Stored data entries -
________________________________________
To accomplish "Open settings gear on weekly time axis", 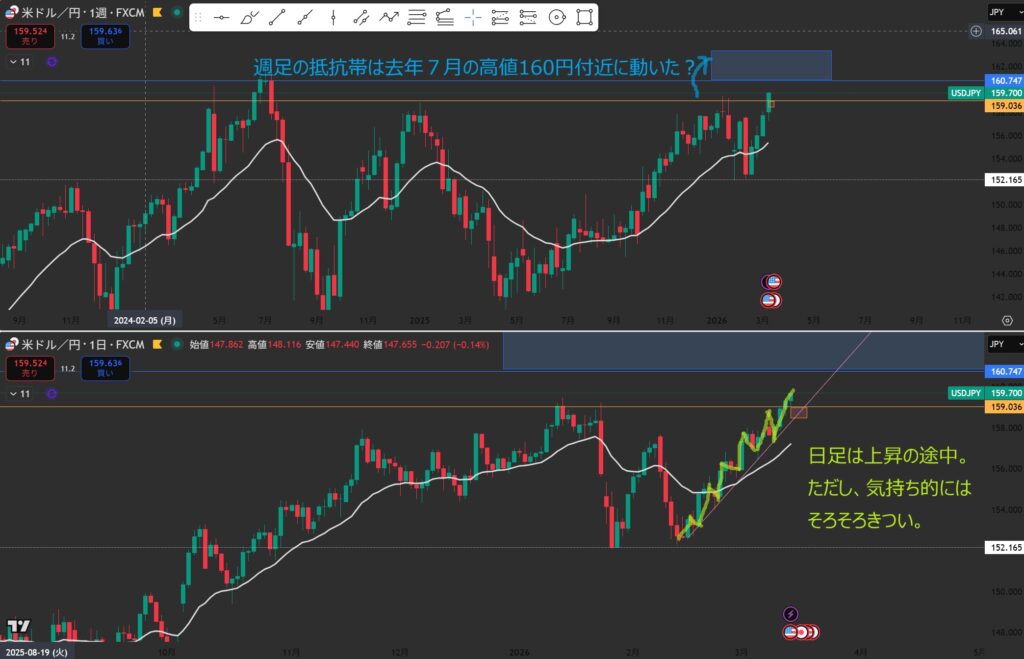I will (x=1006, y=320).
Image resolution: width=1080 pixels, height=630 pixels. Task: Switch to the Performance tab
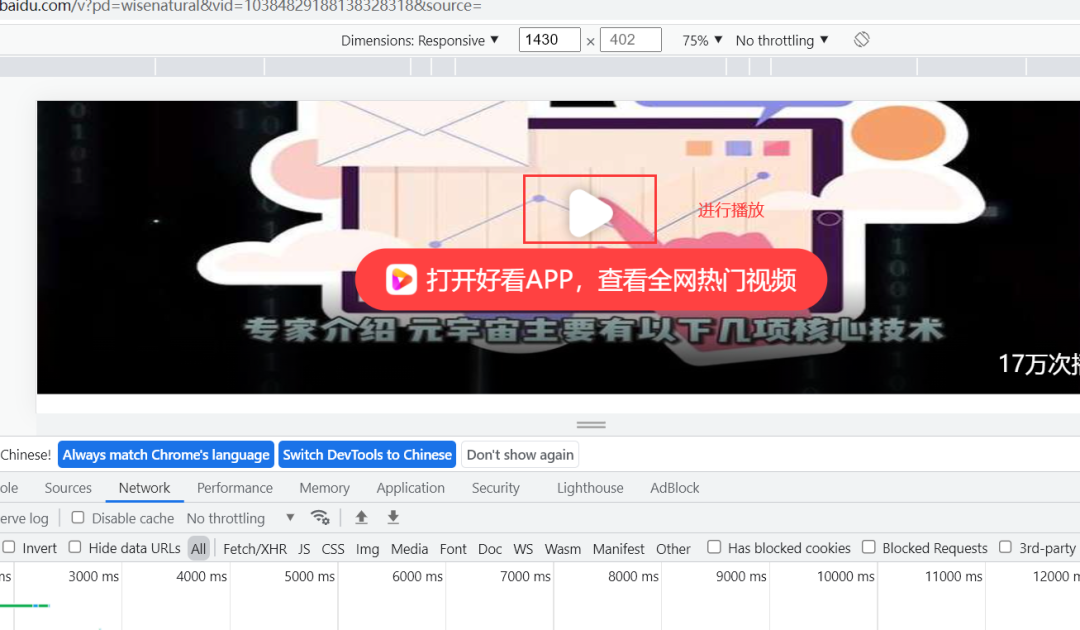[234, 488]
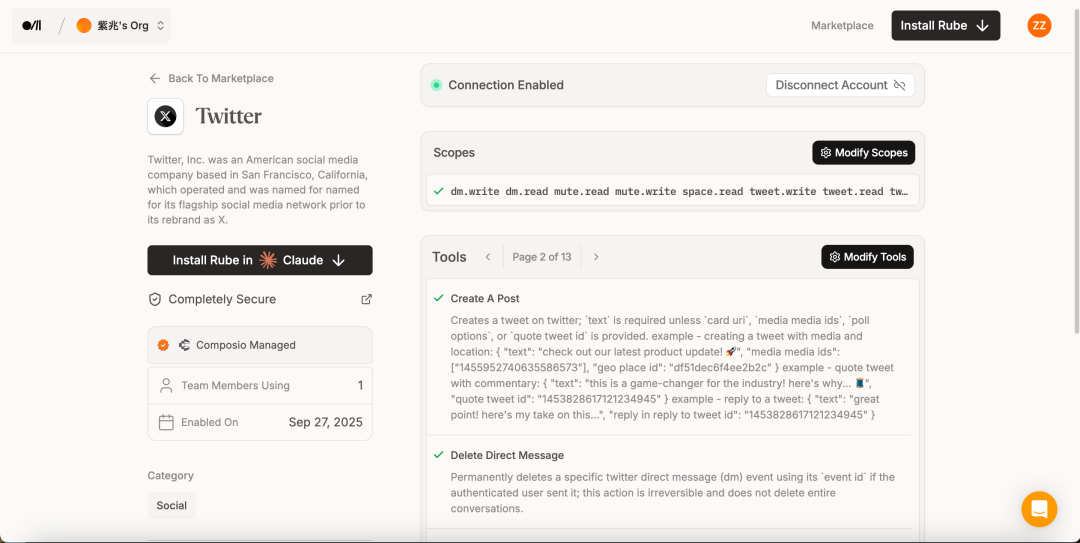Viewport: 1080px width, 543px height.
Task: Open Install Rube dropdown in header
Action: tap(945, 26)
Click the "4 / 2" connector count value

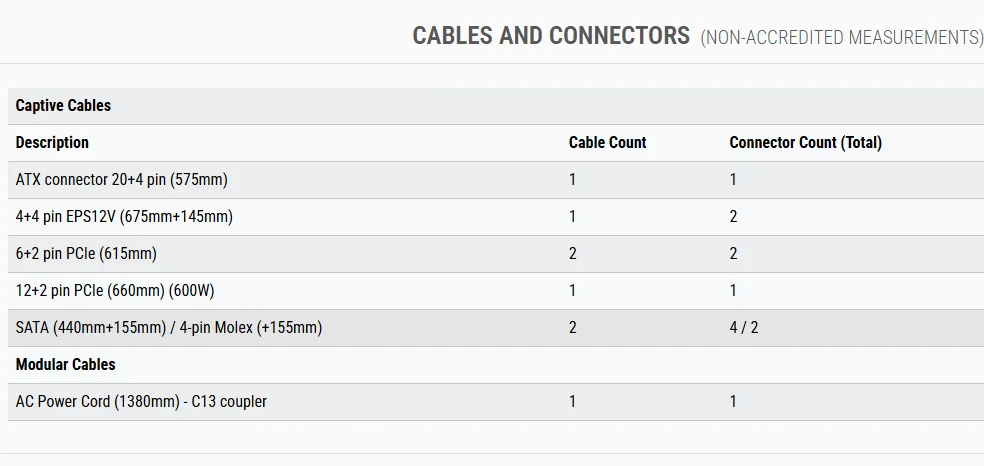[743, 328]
________________________________________
Your instructions - Restate, word for word, each line from the one with "Image resolution: width=1080" to the end of the entries, both included, and keep every picture out.

Solved exercise -
Image resolution: width=1080 pixels, height=630 pixels. Task: Switch to the Performance tab
[234, 488]
Viewport: 1080px width, 543px height.
Task: Open Install Rube dropdown in header
Action: tap(945, 26)
Click the "4 / 2" connector count value

[743, 328]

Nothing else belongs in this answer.